Ingredientsfor 8 servings
- 3 Heads Broccoli Pulsed in the food processor
- 3/4 cup Red Gram/Vanpayar/Red lentils
- 1/4 tsp Mustard seeds
- 1/4 tsp Turmeric powder
- 1/2 tsp Cumin Powder (Jeerakam)
- 1/4 tsp Red chilly powder
- 3/4 cup Coconut — grated
- 3 Cloves Garlic — crushed
- 3 nos Shallots — sliced (Kunjulli)
- 3 nos Green chilly slit into 2 lengthwise
- Curry leaves, a few
- Salt, to taste
- Oil, to taste
Preparation
Step 1
Wash the lentils(vanpayar) and cook them in a pressure cooker with crushed garlic, salt and little water upto 6-7 whistles.
Step 2
Take it off the heat. and set aside until the pressure from the cooker has gone.
Step 3
Wash the broccoli well.
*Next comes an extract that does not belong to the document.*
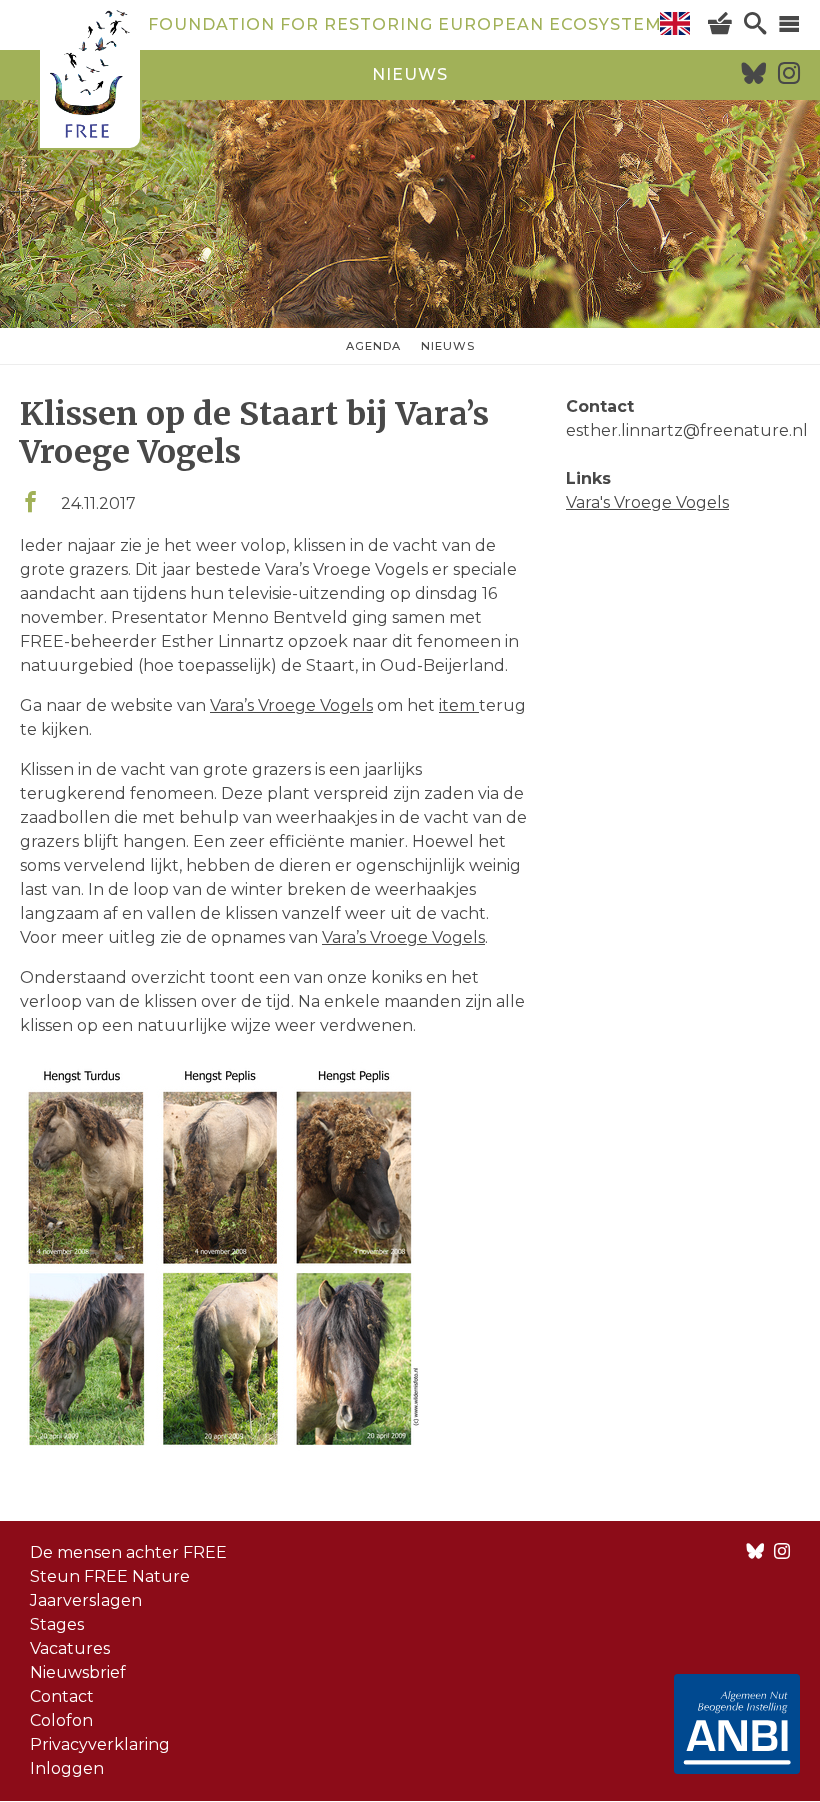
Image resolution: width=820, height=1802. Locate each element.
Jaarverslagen (86, 1600)
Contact (62, 1696)
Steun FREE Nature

Cut it into chunks and transfer it into a food processor. Pulse it until its coarsely minced.
Step 4
Add the shallots, green chillies, coconut and curry leaves with the shredded broccoli and Stir everything together thoroughly with hands.
Step 5
Allow to crackle the mustard seeds. Add broccoli mixture and Let it cook for 10 minutes. Do not add water. Add the cooked lentils(vanpayar).
Step 6
Season with salt. Stir everything together thoroughly. Cook until the broccoli is done.
Tip
When the recipe says "medium heat," it means medium. Kerala cooking is not about high-flame drama — most of the work happens at a patient, steady temperature.